For patients requiring more rapid initiation of anticoagulation, regimens starting with 5mg doses, or a single 10mg dose followed by 5mg doses, are often used.  

Point-of-care monitors use capillary blood to measure a thromboplastin mediated clotting time that is converted to a plasma PT / INR.  

3. Special conditions  

Anticoagulation in pregnancy  

Pregnancy predisposes to venous thromboembolism. Generally, antithrombotic therapy started pre-pregnancy will need to be continued during pregnancy and puerperium.  

However, warfarin predisposes to foetal and maternal bleeding and causes typical first trimester embryopathy and fetal CNS abnormalities.  

Heparin does not cross the placenta, but the use of unfractionated heparin can cause bleeding, thrombocytopenia and osteoporosis in the mother. LMWH seems to be relatively safe. Where possible, warfarin should be completely avoided during the entirety of pregnancy.  

Prophylaxis of venous thromboembolism can be by either unfractionated heparin or LMWH. Similarly, either can be used in the treatment of venous thromboembolism, with appropriate monitoring and cessation of therapy during labour.  

In patients with antiphospholipid syndrome, heparin (alone or in combination with aspirin) may be used.  

Pregnant patients with prosthetic heart valves pose a real dilemma. Given the uncertain efficacy of LMWH in this situation and the potential risks and medico-legal implications of warfarin, treatment strategy must be fully discussed with the patient, who should be allowed to make an informed choice.  

Recommended options include using adjusted dose of unfractionated heparin or LMWH throughout pregnancy or warfarin throughout pregnancy, except in the first trimester and the latter half of the third trimester, when it should be replaced with unfractionated heparin or LMWH.  

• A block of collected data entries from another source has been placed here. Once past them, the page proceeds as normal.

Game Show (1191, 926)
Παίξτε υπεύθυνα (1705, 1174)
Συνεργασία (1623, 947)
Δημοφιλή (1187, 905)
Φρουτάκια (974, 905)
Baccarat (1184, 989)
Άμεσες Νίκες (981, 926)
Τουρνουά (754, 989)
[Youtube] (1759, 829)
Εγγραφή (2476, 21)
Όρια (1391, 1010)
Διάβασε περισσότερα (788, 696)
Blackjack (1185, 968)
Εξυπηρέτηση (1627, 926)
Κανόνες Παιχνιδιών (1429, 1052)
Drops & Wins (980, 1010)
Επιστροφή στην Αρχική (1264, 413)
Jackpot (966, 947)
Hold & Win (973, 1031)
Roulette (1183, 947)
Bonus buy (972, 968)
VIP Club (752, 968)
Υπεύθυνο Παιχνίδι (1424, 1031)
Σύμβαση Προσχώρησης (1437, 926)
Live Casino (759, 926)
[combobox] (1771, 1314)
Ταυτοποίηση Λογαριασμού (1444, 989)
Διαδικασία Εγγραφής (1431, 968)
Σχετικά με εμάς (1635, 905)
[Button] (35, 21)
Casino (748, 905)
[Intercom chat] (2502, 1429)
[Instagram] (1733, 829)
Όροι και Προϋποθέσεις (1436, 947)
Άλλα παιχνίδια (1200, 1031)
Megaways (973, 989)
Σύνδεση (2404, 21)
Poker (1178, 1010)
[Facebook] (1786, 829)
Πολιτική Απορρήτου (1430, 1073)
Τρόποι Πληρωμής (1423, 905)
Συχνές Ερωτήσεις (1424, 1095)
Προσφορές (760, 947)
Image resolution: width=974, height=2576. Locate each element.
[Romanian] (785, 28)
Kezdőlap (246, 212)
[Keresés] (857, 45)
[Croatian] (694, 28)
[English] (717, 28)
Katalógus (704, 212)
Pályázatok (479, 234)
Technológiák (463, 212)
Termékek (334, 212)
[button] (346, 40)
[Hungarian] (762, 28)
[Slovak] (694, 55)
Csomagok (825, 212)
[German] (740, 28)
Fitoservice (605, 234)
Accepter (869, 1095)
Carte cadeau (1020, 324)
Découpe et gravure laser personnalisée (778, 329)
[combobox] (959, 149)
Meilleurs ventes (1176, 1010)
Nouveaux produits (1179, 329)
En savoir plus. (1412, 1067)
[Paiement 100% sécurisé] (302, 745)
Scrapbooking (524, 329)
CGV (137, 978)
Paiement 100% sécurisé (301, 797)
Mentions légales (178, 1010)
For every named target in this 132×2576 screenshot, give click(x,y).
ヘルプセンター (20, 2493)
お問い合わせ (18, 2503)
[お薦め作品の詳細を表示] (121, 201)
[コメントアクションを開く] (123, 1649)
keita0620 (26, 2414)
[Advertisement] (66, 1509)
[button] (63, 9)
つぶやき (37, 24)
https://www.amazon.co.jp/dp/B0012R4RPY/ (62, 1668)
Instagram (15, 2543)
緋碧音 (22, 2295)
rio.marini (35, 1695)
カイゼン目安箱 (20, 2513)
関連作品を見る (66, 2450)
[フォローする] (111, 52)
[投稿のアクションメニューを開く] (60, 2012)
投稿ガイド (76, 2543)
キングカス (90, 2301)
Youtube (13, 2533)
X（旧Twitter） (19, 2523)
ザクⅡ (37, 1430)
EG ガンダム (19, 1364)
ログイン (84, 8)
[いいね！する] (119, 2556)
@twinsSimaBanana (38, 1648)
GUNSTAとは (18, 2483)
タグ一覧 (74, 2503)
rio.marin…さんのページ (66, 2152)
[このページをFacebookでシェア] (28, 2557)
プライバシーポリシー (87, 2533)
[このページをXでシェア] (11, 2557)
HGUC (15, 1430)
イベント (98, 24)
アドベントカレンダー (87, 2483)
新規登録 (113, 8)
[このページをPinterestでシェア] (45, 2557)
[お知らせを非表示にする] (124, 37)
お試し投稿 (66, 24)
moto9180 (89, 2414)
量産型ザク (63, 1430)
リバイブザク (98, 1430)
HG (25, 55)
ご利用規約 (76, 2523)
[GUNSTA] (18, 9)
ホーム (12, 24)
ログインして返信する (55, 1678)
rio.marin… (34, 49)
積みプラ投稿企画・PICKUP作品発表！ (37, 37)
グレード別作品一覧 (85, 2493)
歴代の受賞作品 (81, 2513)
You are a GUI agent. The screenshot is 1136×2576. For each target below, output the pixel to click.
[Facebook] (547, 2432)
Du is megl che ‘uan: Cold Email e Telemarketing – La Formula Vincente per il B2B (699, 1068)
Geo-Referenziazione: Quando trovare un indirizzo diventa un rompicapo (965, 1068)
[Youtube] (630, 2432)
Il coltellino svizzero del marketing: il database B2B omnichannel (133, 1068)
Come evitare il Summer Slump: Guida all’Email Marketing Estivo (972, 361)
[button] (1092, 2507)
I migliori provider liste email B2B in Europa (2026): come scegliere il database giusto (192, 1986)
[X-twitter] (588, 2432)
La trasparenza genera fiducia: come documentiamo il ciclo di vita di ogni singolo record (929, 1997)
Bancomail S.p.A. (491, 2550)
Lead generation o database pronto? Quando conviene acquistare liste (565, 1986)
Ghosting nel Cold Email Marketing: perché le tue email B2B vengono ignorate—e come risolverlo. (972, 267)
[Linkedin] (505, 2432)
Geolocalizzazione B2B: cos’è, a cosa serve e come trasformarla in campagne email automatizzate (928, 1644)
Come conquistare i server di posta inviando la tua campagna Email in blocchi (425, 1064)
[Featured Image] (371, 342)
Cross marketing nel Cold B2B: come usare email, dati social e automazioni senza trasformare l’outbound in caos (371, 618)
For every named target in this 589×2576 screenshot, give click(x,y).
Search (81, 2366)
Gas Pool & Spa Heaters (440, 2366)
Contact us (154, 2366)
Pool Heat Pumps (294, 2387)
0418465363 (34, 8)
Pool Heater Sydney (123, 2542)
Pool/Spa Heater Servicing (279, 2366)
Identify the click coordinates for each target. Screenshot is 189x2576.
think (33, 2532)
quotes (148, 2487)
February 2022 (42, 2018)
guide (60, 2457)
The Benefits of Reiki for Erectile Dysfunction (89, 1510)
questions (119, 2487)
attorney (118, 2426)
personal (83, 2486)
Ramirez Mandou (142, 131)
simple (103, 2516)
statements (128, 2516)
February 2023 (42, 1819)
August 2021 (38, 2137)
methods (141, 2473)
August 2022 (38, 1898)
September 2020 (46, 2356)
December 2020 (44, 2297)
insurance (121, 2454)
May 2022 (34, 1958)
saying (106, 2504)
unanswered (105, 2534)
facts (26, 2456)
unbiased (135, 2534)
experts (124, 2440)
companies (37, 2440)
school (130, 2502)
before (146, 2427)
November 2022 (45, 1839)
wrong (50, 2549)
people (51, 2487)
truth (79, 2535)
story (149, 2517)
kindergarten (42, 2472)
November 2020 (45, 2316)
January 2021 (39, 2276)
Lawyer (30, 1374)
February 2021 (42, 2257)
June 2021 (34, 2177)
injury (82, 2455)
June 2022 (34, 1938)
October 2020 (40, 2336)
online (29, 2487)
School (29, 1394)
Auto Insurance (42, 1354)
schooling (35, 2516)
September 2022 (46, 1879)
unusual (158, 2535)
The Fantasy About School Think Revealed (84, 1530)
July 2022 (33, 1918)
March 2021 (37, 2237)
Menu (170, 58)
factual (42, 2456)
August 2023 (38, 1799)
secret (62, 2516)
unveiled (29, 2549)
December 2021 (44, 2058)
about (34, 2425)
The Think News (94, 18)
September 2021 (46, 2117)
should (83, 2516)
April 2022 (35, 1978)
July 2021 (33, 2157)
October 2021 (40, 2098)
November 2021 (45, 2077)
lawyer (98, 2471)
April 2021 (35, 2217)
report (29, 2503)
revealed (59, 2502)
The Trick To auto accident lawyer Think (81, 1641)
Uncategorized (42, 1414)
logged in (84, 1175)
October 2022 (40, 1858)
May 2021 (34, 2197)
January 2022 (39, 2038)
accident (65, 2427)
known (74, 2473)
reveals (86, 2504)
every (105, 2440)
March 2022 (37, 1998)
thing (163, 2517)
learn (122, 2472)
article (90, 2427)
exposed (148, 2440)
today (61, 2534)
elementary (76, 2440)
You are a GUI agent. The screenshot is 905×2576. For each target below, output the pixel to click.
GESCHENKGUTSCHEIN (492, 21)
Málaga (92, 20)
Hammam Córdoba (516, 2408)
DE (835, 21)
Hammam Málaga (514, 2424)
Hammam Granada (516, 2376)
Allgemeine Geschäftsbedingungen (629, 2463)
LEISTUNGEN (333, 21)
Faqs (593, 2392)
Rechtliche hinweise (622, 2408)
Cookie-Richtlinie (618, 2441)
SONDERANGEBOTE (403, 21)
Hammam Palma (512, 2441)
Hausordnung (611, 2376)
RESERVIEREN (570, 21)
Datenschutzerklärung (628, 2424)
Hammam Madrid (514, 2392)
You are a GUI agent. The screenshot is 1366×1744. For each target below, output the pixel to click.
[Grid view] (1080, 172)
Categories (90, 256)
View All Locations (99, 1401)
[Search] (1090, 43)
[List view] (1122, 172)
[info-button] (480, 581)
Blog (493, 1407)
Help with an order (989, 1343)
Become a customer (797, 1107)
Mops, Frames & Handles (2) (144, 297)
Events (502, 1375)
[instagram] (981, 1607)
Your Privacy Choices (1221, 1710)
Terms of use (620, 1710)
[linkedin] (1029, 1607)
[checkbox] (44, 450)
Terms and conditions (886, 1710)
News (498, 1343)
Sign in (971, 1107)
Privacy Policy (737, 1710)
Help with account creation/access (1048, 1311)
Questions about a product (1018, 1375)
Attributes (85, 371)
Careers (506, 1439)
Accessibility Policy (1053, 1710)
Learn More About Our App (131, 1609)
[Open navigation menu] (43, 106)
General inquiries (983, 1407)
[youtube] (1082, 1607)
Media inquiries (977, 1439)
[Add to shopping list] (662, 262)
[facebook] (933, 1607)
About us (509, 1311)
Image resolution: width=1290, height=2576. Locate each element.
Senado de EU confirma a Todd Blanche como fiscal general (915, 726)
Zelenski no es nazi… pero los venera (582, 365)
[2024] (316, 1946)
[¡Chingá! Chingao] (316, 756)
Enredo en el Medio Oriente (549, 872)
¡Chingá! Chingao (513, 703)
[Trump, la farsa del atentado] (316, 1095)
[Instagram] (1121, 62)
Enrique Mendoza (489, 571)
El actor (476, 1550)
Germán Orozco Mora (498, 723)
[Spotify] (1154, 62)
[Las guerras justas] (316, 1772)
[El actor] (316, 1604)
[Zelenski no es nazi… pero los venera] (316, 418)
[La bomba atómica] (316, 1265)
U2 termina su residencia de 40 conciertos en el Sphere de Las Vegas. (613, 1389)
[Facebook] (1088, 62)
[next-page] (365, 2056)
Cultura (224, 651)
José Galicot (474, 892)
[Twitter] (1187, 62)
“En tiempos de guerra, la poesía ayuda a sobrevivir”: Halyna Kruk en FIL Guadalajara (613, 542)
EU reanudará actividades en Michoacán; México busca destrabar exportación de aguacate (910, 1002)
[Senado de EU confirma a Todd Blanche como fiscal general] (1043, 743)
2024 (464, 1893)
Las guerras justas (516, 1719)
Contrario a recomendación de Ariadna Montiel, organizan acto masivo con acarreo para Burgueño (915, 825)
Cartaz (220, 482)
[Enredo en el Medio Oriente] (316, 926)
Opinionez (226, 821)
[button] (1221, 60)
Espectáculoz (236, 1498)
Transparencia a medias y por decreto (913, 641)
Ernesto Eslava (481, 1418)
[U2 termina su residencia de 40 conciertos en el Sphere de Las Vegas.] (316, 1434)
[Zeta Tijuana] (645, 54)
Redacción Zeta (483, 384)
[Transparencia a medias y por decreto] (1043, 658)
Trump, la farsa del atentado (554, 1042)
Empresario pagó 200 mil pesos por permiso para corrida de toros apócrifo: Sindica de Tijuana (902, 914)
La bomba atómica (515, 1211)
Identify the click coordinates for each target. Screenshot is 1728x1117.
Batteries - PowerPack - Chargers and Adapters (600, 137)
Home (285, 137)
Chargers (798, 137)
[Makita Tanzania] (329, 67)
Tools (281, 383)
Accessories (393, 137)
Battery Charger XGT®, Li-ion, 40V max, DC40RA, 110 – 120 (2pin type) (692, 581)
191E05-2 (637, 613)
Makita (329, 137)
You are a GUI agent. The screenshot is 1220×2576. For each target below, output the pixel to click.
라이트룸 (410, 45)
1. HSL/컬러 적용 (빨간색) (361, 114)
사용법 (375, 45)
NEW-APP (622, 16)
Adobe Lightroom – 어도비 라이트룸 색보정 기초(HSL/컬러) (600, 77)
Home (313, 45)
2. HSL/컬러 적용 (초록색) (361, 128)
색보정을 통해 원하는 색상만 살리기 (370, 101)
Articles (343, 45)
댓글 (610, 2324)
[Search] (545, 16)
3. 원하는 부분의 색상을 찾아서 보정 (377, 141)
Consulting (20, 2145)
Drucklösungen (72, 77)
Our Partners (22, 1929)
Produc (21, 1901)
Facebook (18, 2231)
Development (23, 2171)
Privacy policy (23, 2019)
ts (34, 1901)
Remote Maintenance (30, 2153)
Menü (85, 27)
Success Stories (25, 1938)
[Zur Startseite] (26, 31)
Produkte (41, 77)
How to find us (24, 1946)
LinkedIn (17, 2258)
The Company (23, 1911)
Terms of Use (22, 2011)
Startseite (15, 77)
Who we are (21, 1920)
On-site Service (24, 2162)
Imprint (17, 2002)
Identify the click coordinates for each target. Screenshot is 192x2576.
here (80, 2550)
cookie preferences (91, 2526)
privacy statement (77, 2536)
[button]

Anticoagulation in cancer  

Venous thromboembolism is a frequent complication in patients with cancer. In general, primary and secondary prevention should be similar to that of non-cancer patients. For practical purposes, recommended therapeutic levels remain the same. Sometimes, a low-dose warfarin regimen is used for certain chemotherapy patients and those with indwelling venous catheters.  

Anticoagulation in surgery  

The management of warfarin-treated patients requiring surgery can be problematic. For those considered to be at high risk of thromboembolism, warfarin can be replaced by treatment doses of unfractionated heparin or LMWH up to 24 hours before surgery, with the expectation that their effect may last until 12 hours before surgery. 

For those undergoing dental procedures, tranexamic acid or aminocaproic acid mouthwash can be used without interrupting therapy.  

Previous bleeding  

Management of patients requiring thromboprophylaxis, but who have had bleeding complications in the past, is challenging. Studies have shown that lowering the target INR range from 3.0–4.5 to 2.0–3.0 significantly reduces bleeding risk.  

Therefore, a reduction in target INR in certain very high-risk groups may be warranted. In certain subgroups, aspirin may be an alternative.  

The future  

Direct thrombin inhibitors include lepirudin, bivalirudin and argatroban.  

Lepirudin is derived from hirudin, an anticoagulant found in the common leech, Hirudo medicinalis, and is approved in patients with HIT to prevent thromboembolic complications. Bivalirudin is thought to have a lower risk of bleeding and recent trials results look promising.  

Fondaparinux is a synthetic polysaccharide which enhances antithrombin activity towards factor Xa. This promising class of drugs can be administered orally and requires minimal monitoring. Fondaparinux has been shown to be at least as effective as unfractionated heparin in treating pulmonary embolism and as LMWH in treating DVT and in thromboembolic prophylaxis after orthopaedic surgery. Recent trials have shown promise for this agent in the management of acute coronary syndrome.